Le mécanisme de points - 4 points pour une victoire, 2 pour un nul, 0 pour une défaite, avec des bonus offensifs (trois essais d’écart) et défensifs (défaite de cinq points ou moins) - permet certes de récompenser le jeu offensif, mais ne suffit pas à convaincre les détracteurs des playoffs. Le 14e du classement est relégué en Pro D2 tandis que le 13e dispute un barrage d’accession contre le finaliste de Pro D2.
Un débat récurrent, porté par des propositions
Ce n’est pas la première fois que la question émerge. En 2014, le blog-rct.com avait organisé un sondage auprès de 22 593 personnes : 64 % des participants se disaient favorables à la suppression des phases finales. Plus récemment, Bernard Laporte, ancien sélectionneur et président de la FFR, avait proposé un passage à un Top 12 sans playoffs, avançant des arguments d’équité et de calendrier.
« Le championnat régulier est plus juste que des matches couperets. Un club qui domine 26 journées mérite le titre, pas une équipe qui gagne trois matches au printemps », résume l’argumentaire des tenants de la réforme. Le tweet de @AsieRugby s’inscrit dans cette lignée, en mettant l’accent sur la logique sportive d’un format « poule unique ».
Des obstacles économiques et sportifs
Mais supprimer les playoffs n’est pas si simple. Le diffuseur historique Canal+ a acquis les droits pour l’intégralité de la saison, y compris les barrages et les demi-finales. « En supprimant les phases finales, on supprime des matches à fort enjeu, donc des revenus télévisuels importants », notait un observateur sur le blog-rct.com. La LNR, qui reverse une partie de ces droits aux clubs, aurait du mal à accepter une baisse de ses recettes.
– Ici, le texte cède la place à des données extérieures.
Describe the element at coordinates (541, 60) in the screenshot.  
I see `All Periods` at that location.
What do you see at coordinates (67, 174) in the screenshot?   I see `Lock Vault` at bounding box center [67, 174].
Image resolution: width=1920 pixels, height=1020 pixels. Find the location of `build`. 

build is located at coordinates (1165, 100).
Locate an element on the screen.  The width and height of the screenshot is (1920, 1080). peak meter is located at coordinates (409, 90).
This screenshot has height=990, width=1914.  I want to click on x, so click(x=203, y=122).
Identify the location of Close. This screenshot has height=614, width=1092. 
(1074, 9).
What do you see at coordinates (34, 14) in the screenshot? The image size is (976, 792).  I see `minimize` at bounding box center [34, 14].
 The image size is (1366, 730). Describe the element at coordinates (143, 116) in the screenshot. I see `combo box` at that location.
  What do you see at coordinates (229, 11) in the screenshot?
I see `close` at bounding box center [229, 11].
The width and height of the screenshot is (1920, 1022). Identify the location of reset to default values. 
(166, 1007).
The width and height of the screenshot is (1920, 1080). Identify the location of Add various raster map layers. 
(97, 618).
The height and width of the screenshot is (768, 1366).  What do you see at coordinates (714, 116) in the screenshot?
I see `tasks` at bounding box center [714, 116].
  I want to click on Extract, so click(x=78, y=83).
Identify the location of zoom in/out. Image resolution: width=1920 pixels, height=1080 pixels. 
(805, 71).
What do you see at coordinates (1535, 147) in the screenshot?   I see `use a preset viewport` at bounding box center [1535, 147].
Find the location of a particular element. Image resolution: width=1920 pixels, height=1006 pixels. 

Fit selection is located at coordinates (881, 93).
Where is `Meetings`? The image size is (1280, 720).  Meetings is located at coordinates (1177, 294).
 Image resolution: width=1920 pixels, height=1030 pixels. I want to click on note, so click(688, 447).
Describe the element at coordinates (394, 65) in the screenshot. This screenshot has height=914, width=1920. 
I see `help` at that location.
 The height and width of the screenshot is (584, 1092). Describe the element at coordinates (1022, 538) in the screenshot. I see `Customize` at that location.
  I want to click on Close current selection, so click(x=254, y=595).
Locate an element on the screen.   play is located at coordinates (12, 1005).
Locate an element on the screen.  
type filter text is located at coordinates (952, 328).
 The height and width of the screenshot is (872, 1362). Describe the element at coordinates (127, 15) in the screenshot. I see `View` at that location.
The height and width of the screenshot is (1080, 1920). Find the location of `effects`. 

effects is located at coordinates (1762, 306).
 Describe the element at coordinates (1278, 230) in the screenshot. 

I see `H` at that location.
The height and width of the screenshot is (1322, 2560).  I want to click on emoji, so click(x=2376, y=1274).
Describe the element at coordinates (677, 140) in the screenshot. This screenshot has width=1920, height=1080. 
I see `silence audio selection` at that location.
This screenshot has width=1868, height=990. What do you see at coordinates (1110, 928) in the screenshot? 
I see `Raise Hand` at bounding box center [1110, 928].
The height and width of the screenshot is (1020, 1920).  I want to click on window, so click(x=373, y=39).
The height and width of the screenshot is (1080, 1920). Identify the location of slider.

À cela s’ajoute la dimension spectacle : les phases finales offrent des affiches à guichets fermés et une exposition médiatique que la fin de saison régulière ne peut égaler. Les supporters, eux, restent partagés. Certains clubs, notamment les plus petits qui réalisent une bonne saison, voient dans les playoffs une chance de décrocher un titre improbable, tandis que les cadors réguliers préféreraient que leur constance soit récompensée.
Contexte dans le Tarn-et-Garonne
Dans le Tarn-et-Garonne, l’US Montauban, promu cette saison en Top 14, vit de près ce débat. Le club, qui lutte pour son maintien, pourrait être directement impacté par une éventuelle réforme du format. Pour une formation comme Montauban, les phases finales sont souvent un rêve inaccessible, mais une réduction du nombre de clubs (Top 12) pourrait renforcer la compétitivité de l’élite et réduire les écarts de budget. Selon les données de la saison 2025-2026, Montauban évolue dans un championnat où 14 équipes se disputent la survie et la gloire. Le débat sur les playoffs, s’il aboutissait, redessinerait le paysage rugbystique du département.
En attendant, la saison régulière se poursuit jusqu’au 27 juin 2026. La question des phases finales reste ouverte, mais pour l’instant, le format actuel tient bon. Les clubs, la LNR et les diffuseurs devront trouver un équilibre entre équité sportive et viabilité économique. Une chose est sûre : le rugby français n’a pas fini d’en discuter.